* PROBLEM DESCRIPTION:
Please repeat word for word the lines below, starting with the line that contains "You are a GUI" and going on through the end of the items, leaving the pictures out of your answer.

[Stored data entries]
┄┄┄┄┄┄
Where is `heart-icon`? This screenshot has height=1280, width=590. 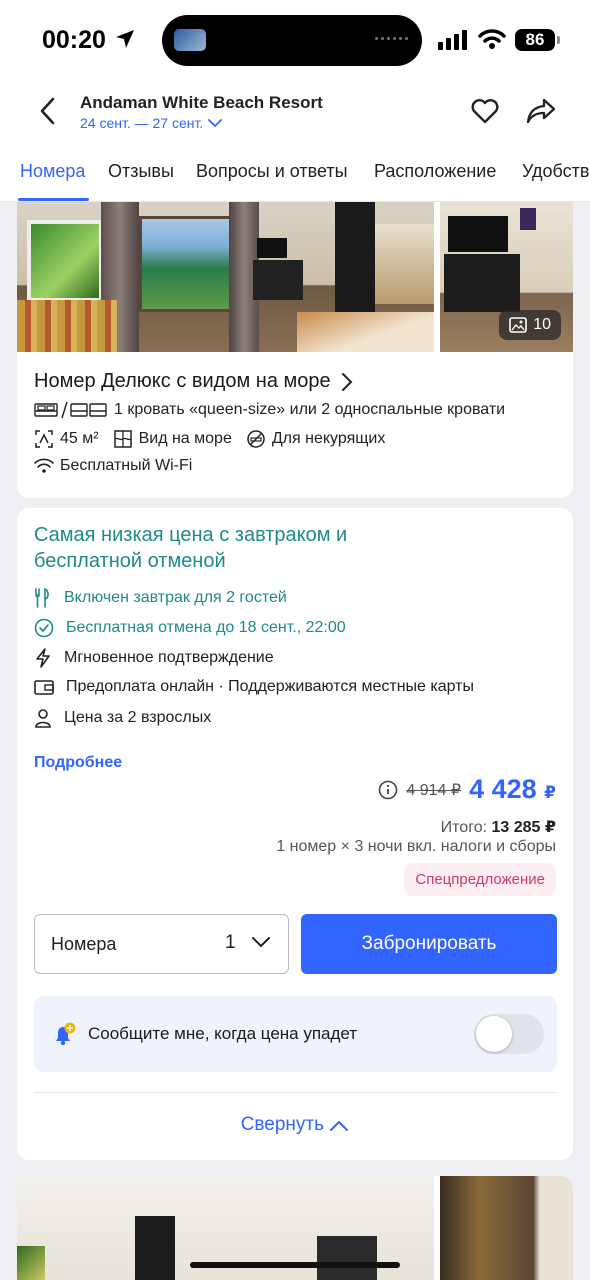 heart-icon is located at coordinates (485, 111).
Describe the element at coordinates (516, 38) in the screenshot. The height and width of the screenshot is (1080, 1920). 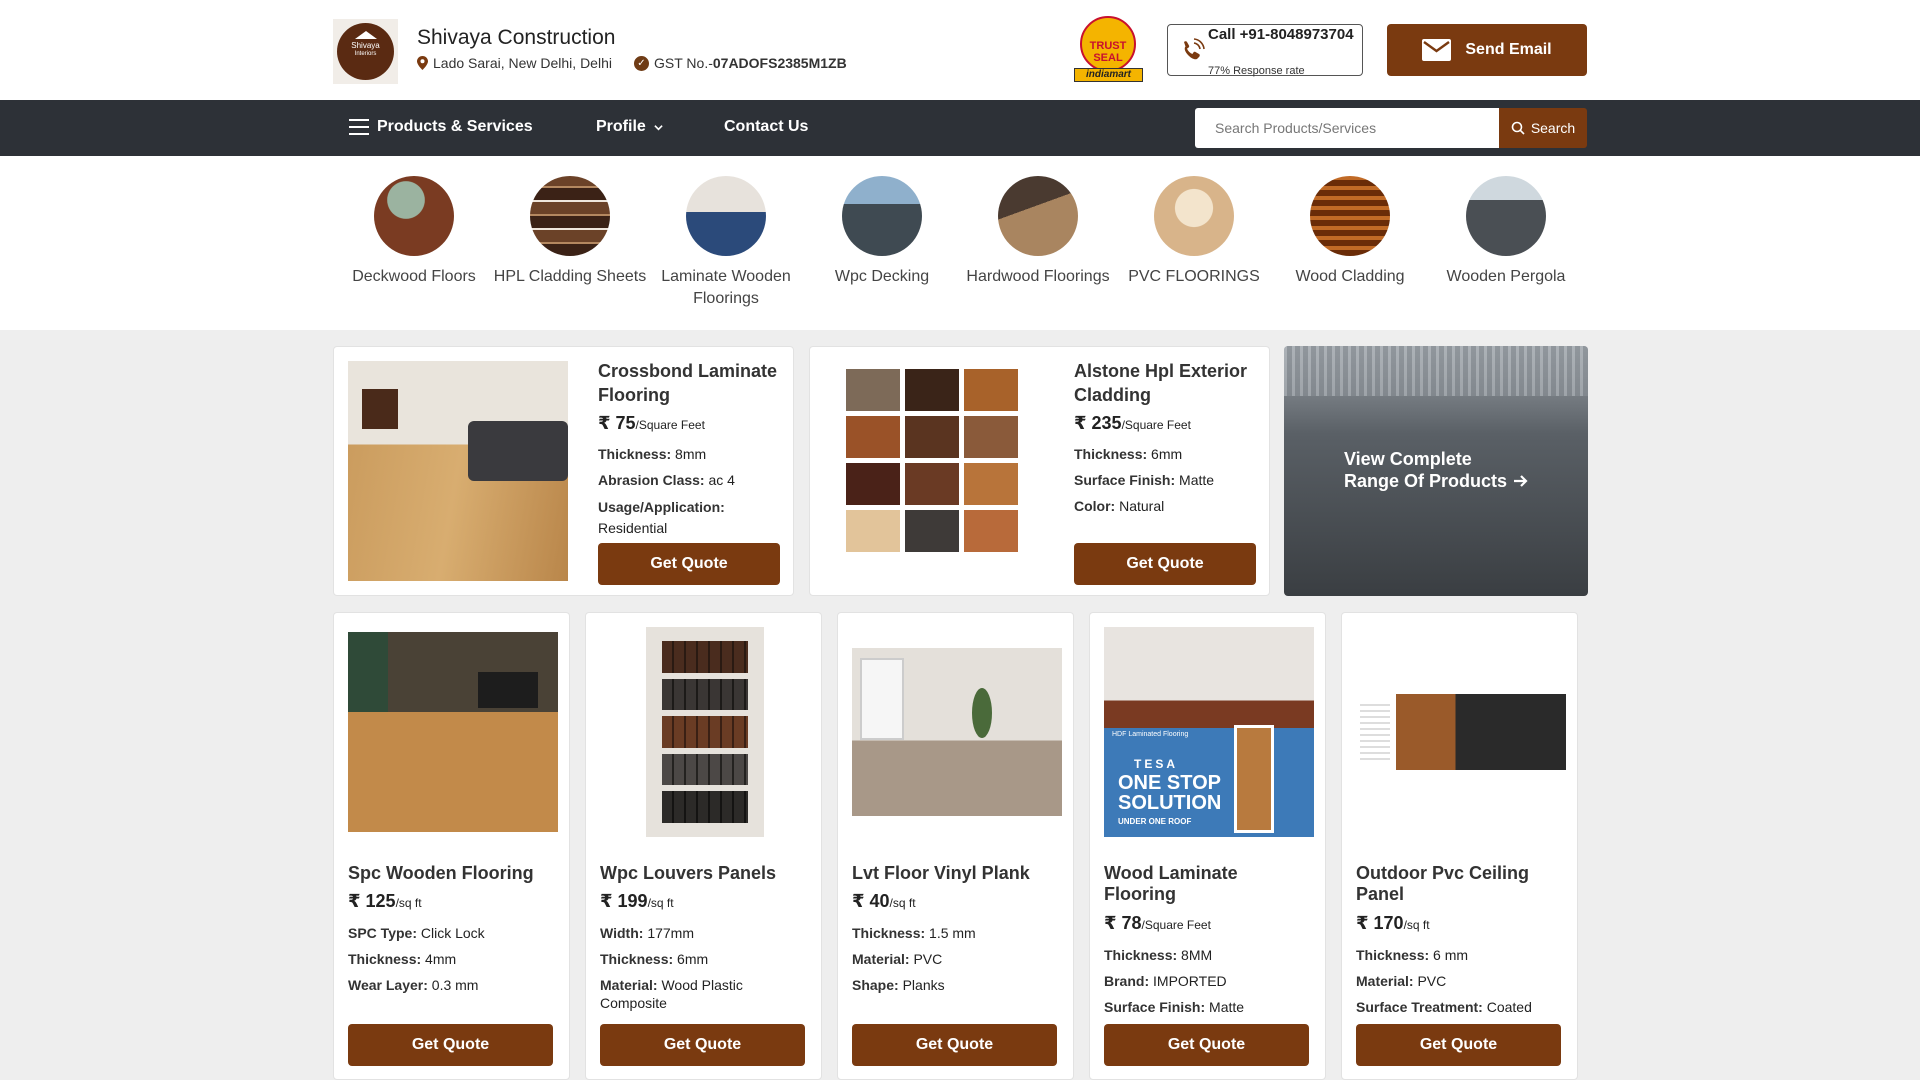
I see `company-name: Shivaya Construction` at that location.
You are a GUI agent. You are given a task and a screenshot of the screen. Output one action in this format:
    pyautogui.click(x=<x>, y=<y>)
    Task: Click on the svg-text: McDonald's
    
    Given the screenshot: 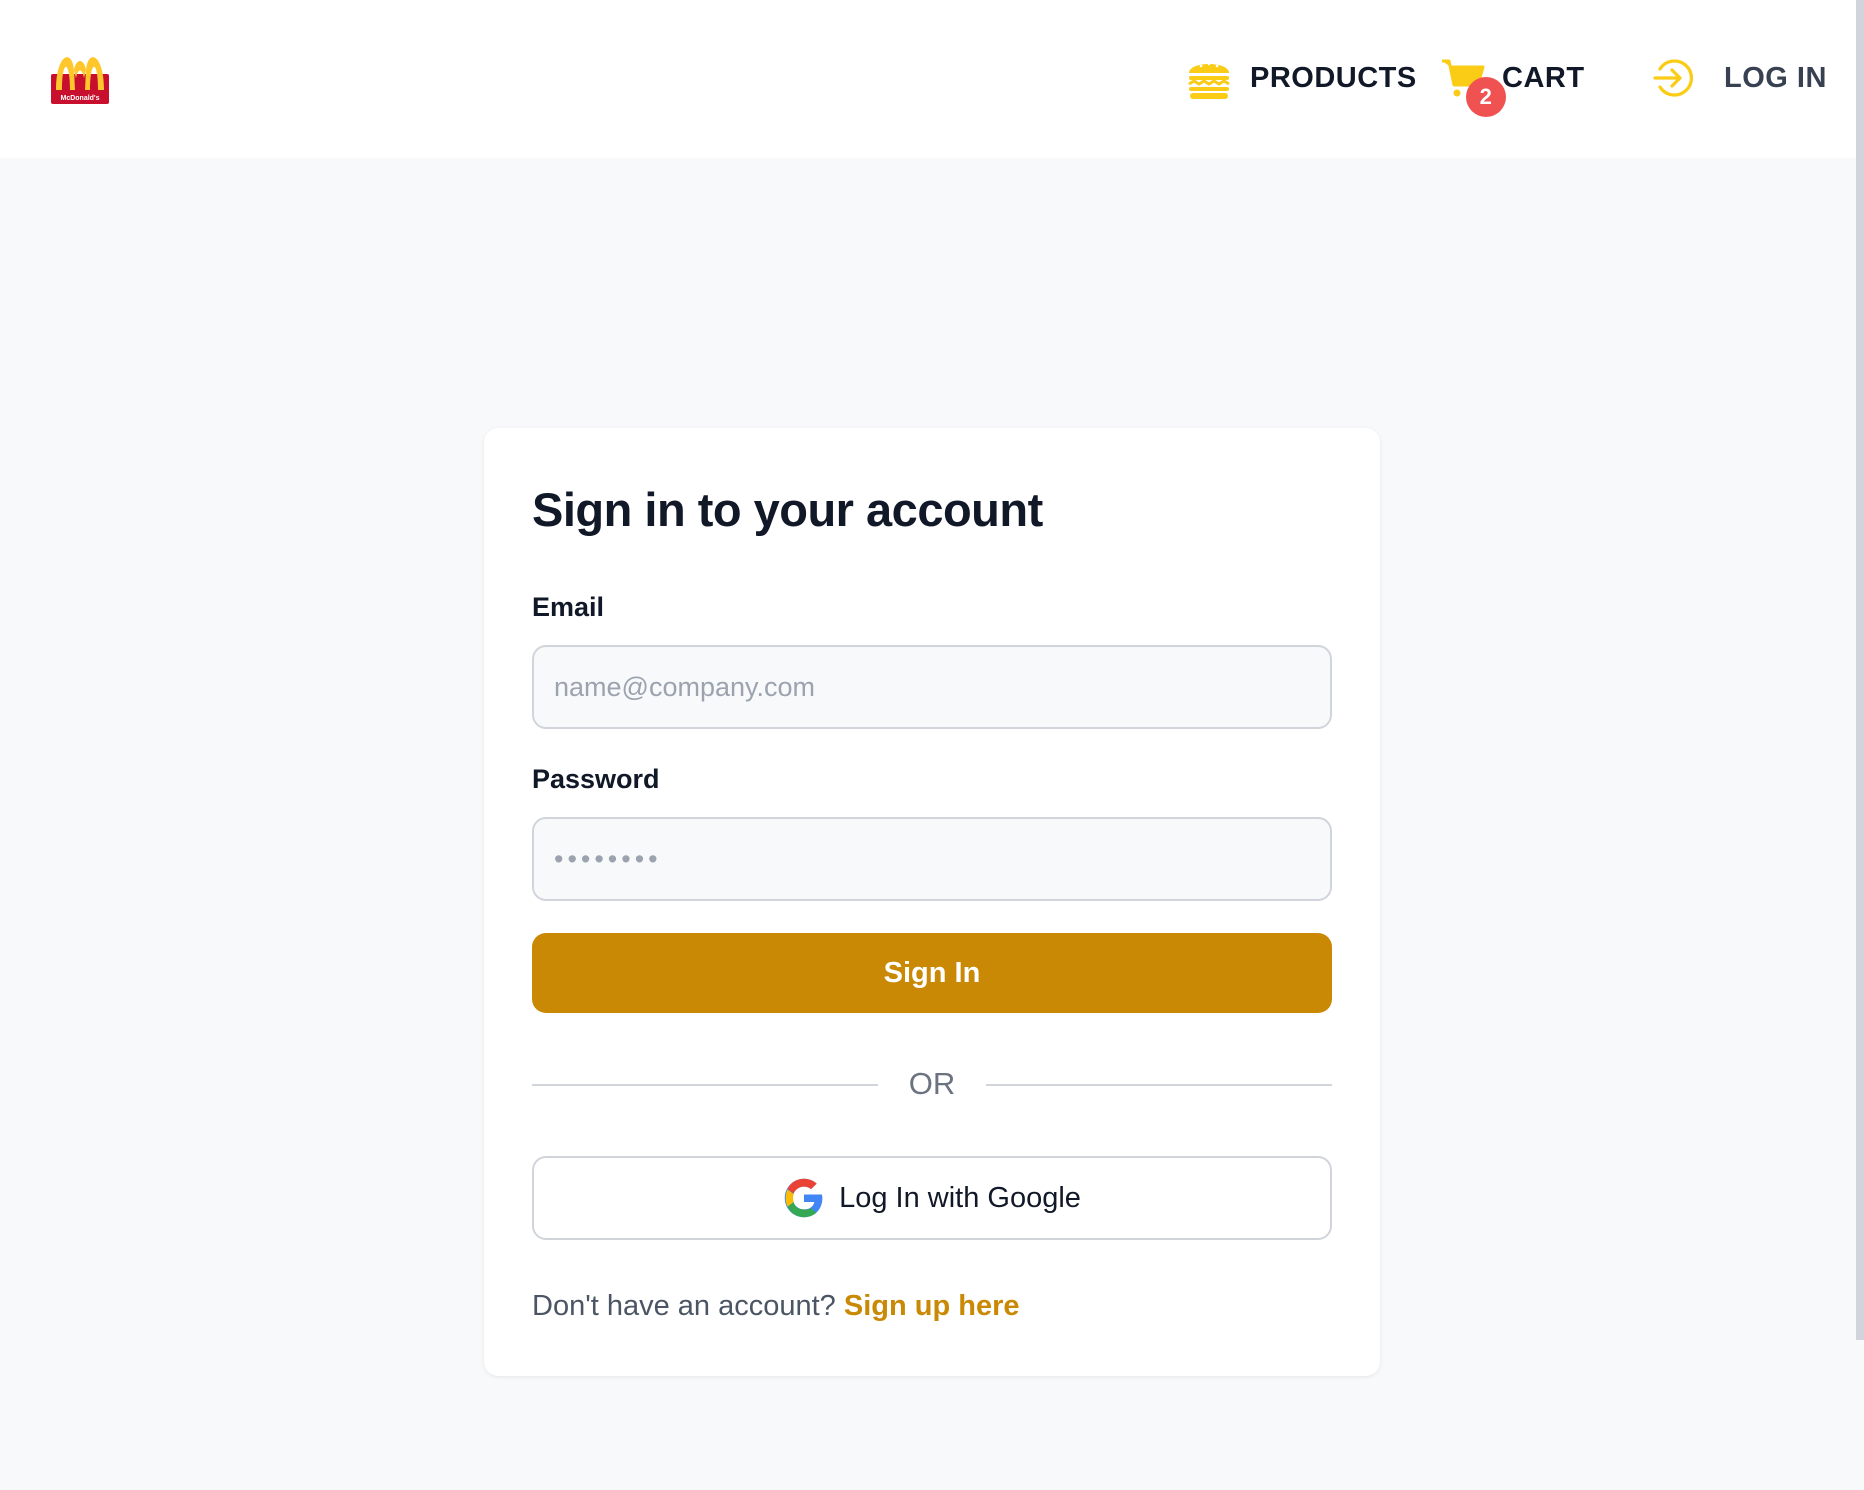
┄┄┄┄┄┄
* RESPONSE FOR THIS EXERCISE:
You are a GUI agent. You are given a task and a screenshot of the screen. Output one action in this format:
    pyautogui.click(x=<x>, y=<y>)
    Task: Click on the svg-text: McDonald's
    
    Given the screenshot: 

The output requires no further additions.